I know it’s the Easter season, but I’ve been thinking a lot about Holy Thursday.
On Holy Thursday morning I heard one of my favorite motivational speakers talk about the instructions Jesus gave when he sent the 72 disciples out ahead of him to spread the good news. He sent them with no money, no bag, not even sandles on their feet. He told them to share the message with those who would receive it, and for those who would not, declare, “Even the dust of your town that clings to our feet we wipe off against you.” Wake up those who want to be healed, and don’t waste time or energy with those who want to stay asleep. Move on.
That image of shaking the dust that clings to my feet in testimony against the one who rejects me is what stuck with me when I went to mass later that night and listened to the story of how Jesus washed the feet of the Apostles.
Apparently foot washing was so demeaning a task that even slaveholders could not demand that their slaves do it. Imagine that. Yet Jesus commanded that the Apostles, and us by extension, do that for each other. Maybe not literally, but figuratively.

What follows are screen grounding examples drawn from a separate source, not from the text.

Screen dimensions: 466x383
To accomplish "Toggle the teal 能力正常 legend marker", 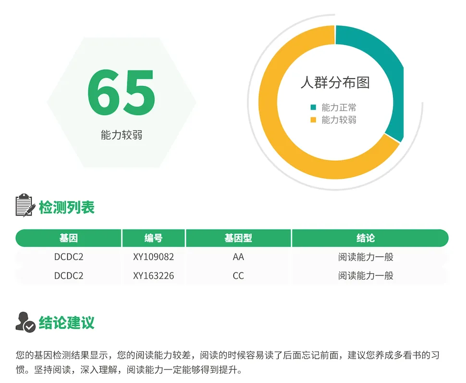I will [313, 108].
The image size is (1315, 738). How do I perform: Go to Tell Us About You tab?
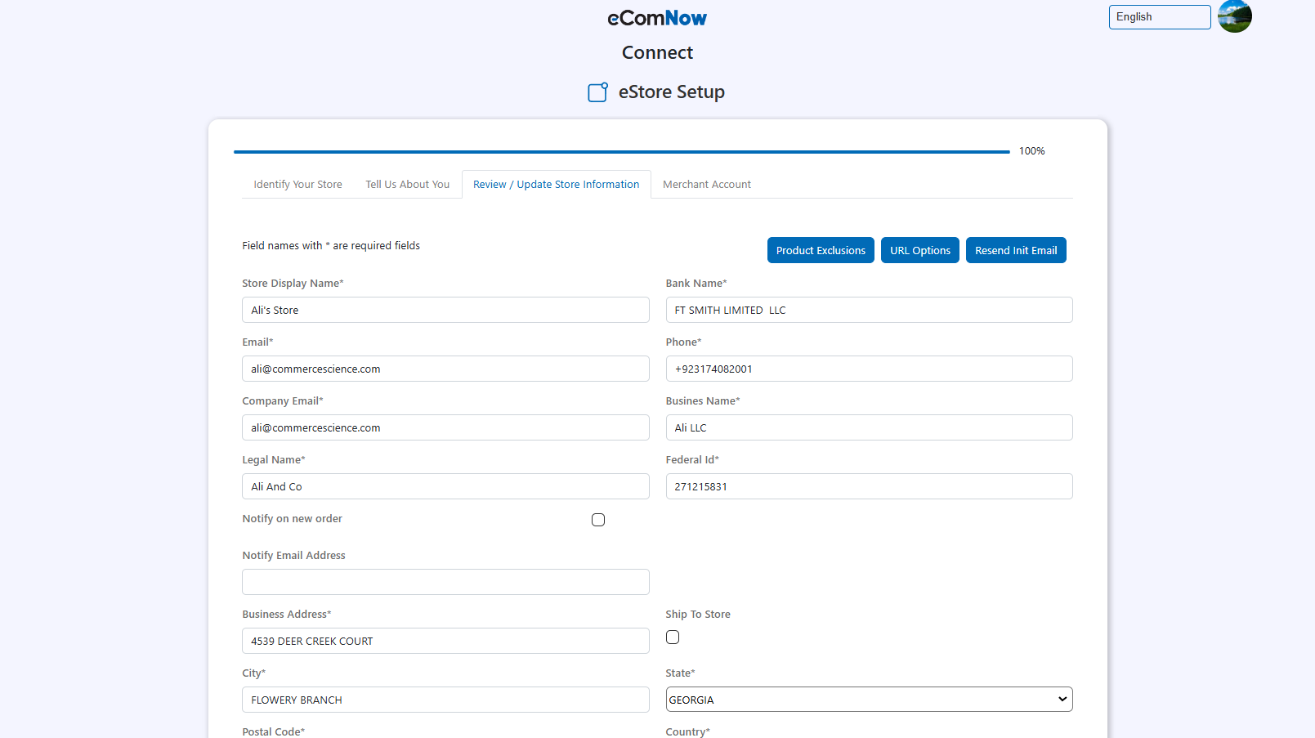(x=407, y=185)
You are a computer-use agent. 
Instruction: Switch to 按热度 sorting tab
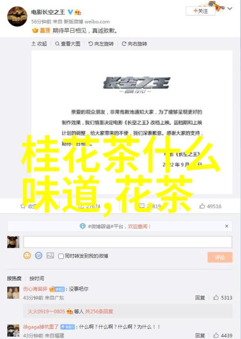(x=14, y=278)
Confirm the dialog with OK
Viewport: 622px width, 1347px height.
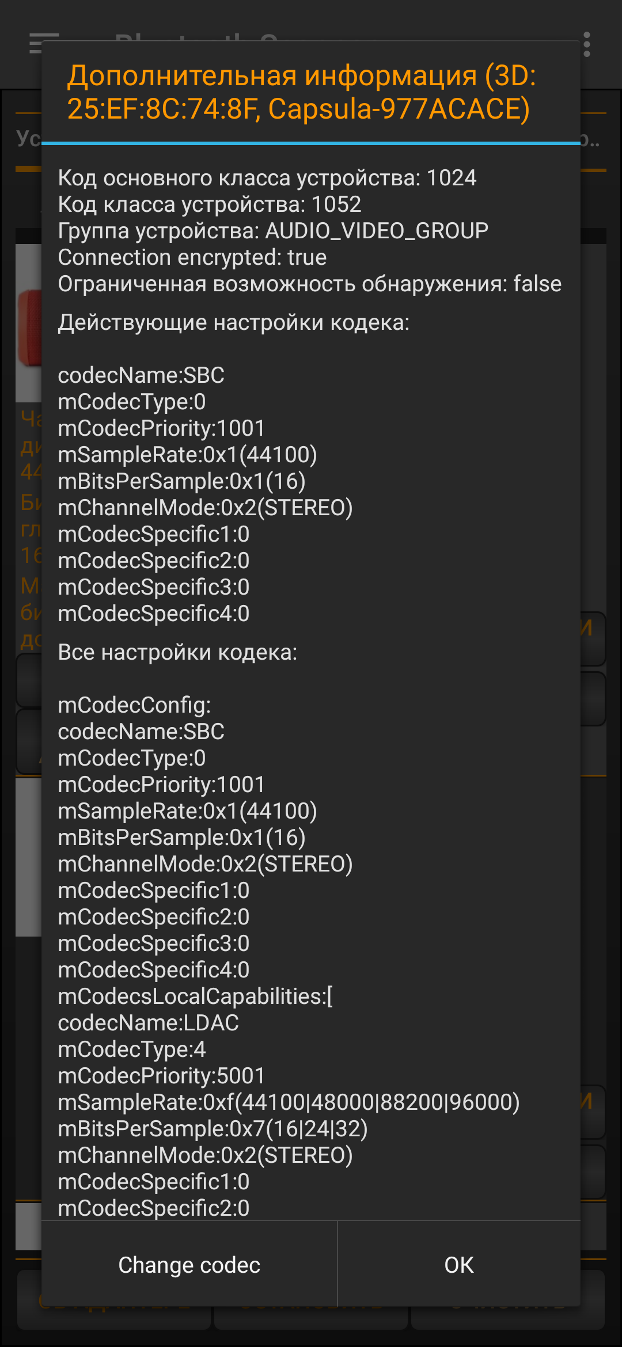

What does foot washing mean for me, spiritually? Well, when I think of my mission as a disciple, it’s easy to think of all the potential “dust” I could shake off in testimony against the people who reject me, all the resentments, all the self-righteous indignation which I could justify. It’s like a middle eastern middle finger. Pre-resurrection, that behavior was acceptable, even by Jesus’ standards. “Shake off the dust in testimony,” He said.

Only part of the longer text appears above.